2. Otherwise, it reflects a perhaps healthy acknowledgement that there not be substantial unity of jurisprudence or implementation of Treaty norms and responsibilities across regions (however they are defined or constructed). But regionalism is better than fracture along national lines. More importantly it may represent a transitional stage toward global disciplinary structures. Yet its utility may be more important in the context of a framework agreement rather than a DLBI. That is a fundamental problem treated in future posts.

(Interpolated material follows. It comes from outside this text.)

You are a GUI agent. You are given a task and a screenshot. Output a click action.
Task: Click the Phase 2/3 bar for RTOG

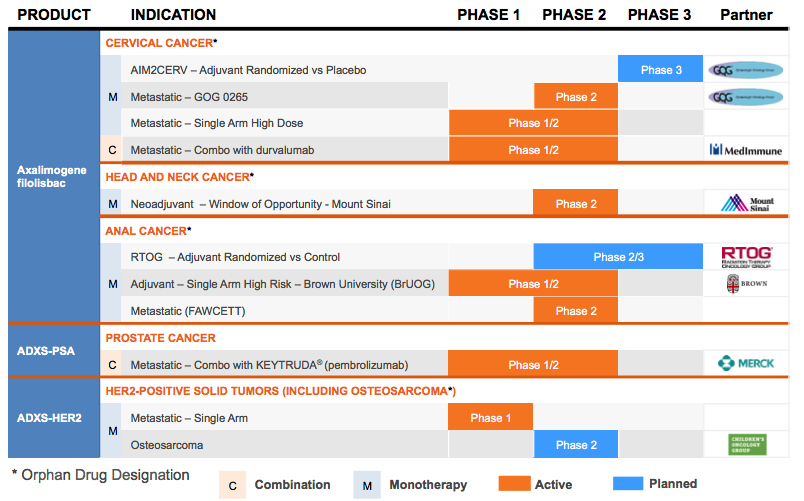pos(618,257)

3. A last point: it is not clear whether these "regional international organizations ought to count as state actors for purposes of the definition of human rights violations ot abuse. Certainly if these are organizations to which states delegate competence, the responsibility attached to that competence ought to follow the delegation. This is not made clear, however. And it is not likely to be imposed without opposition. Of course, to the extent that sovereign immunity shields, that shield culd be extended as well.
Where does that leave us even before we undertake an analysis of the substantive provisions of the DLBI? At a minimum these definitions teach us that an individual becomes of interest to the DLBI when he, she or they are transformed from individuals with rights into "victims." To become a "victim" (and thus of interest to the DLBI) the individual or collective must suffer, allege or have alleged a "suffering." That "suffering" must be connected to a "human rights violation or abuse." Also "victimhood" can be extended, when the state declares it to be so, to some but not all persons with whom the "victim" has a relationship. A "human rights violation or abuse," in turn, is a harm. But not just any harm. It must be a harm that is caused (the extent of causation remaining mysterious) by one of three identified actors--States, business enterprises (a term unknown in the domestic law of many jurisdictions), or non-state actors. But the concept is further limited because the harm caused by these actors must also be undertaken "in the context of business activities."

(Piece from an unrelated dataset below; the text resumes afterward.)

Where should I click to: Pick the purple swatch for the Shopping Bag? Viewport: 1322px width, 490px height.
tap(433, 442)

Harm is further defined as having to be "against" any person or group (the extent of an intent requirement implied remaining substantially undeveloped and problematic) and exhibit certain characteristics. The term "business activity", central to the concept of "human rights violation or abuse" and a necessary predicate to the construction of a "victim," is in turn defined as "any economic activity" but only when undertaken by a "a transnational corporation or other business enterprise" (transnational remaining undefined). The term "any economic activity" is itself further defined as including "productive or commercial activity" (though it is not clear what remains outside of these categories in the realm of human activity) which must be undertaken by someone (e.g., a "natural or legal person"). Beyond that we understand that contractual relationships may affect the way a business enterprise is constituted. And we further understand that States may lend their authority to public regional international organizations. One is now ready to delve into the substance of the DLBI.